De acordo com o documento, das 194 medidas previstas, 63% estão concluídas, 18% encontram-se em execução e 19% continuam por implementar. O relatório considera que estes resultados “refletem o grau de implementação das medidas previstas e o nível de maturidade do município” nesta área.
Apesar disso, a autarquia admite limitações. A não implementação de algumas medidas resulta, “maioritariamente, da necessidade de recursos humanos e técnicos”, bem como da dificuldade em aplicar procedimentos de forma transversal a toda a organização.
O caso de Viana do Castelo surge num contexto mais amplo de reforço das exigências legais em matéria de prevenção da corrupção. Com a entrada em vigor do Decreto-Lei nº 109-E/2021, de 9 de dezembro, as entidades públicas passaram a estar obrigadas a adotar planos de risco, relatórios de execução e mecanismos de controlo interno, sob supervisão do Mecanismo Nacional Anticorrupção.
Ainda assim, a aplicação prática destas medidas tem levantado dificuldades. A Transparência Internacional tem vindo a alertar para fragilidades na prevenção da corrupção em Portugal, num contexto de estagnação dos indicadores internacionais.
No município alto-minhoto foram identificados 109 riscos, maioritariamente de nível médio e baixo.

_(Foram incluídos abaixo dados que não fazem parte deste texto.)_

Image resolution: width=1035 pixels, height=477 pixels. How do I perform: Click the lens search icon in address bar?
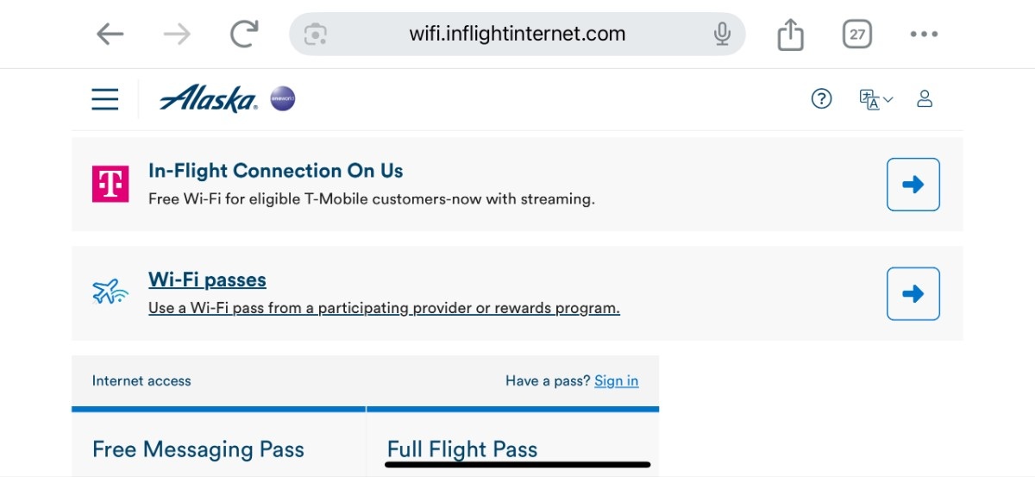317,35
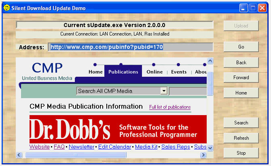This screenshot has height=166, width=271.
Task: Open the Full list of publications link
Action: point(170,107)
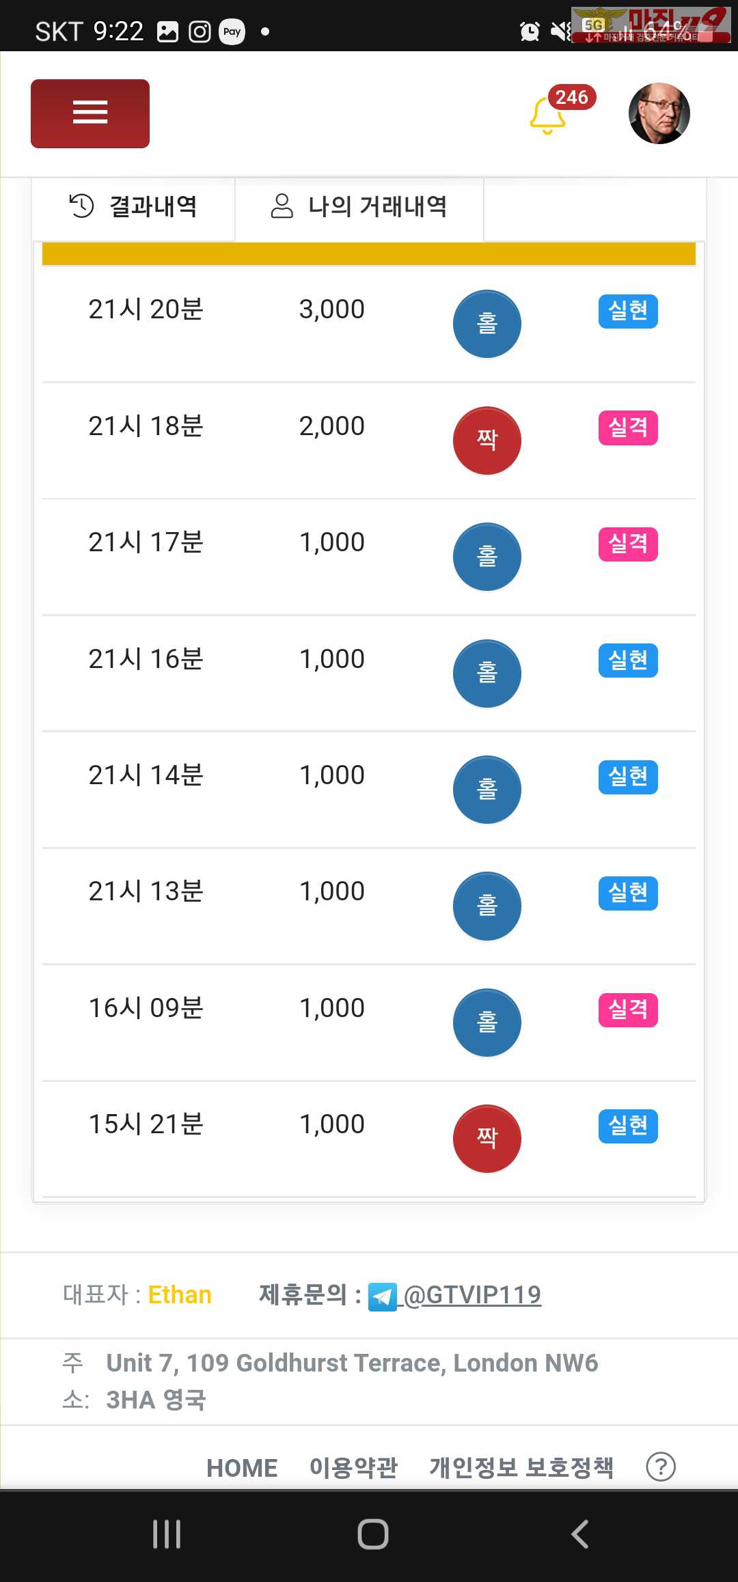Tap the red 짝 circle for 21시 18분

pyautogui.click(x=487, y=441)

Segundo o relatório, esta distribuição “permite concluir que, na generalidade, as ocorrências de risco não assumem, inicialmente, um nível de gravidade crítico”.
Entre as medidas implementadas, o documento destaca a adoção de códigos de conduta, o reforço da segregação de funções e a introdução de mecanismos de controlo mais rigorosos, nomeadamente na contratação pública e na gestão financeira.
Ainda assim, persistem lacunas. O relatório aponta para a ausência de alguns regulamentos internos, a não implementação de sistemas de auditoria e dificuldades na aplicação de medidas como a rotatividade de trabalhadores em processos sensíveis.
Em termos globais, a autarquia refere existir “um esforço consistente da organização no reforço dos mecanismos de prevenção”, mas sublinha a necessidade de “consolidar a implementação das medidas em curso e reforçar os mecanismos de controlo interno”.
O relatório será, agora, comunicado ao Mecanismo Nacional Anticorrupção, conforme previsto na lei.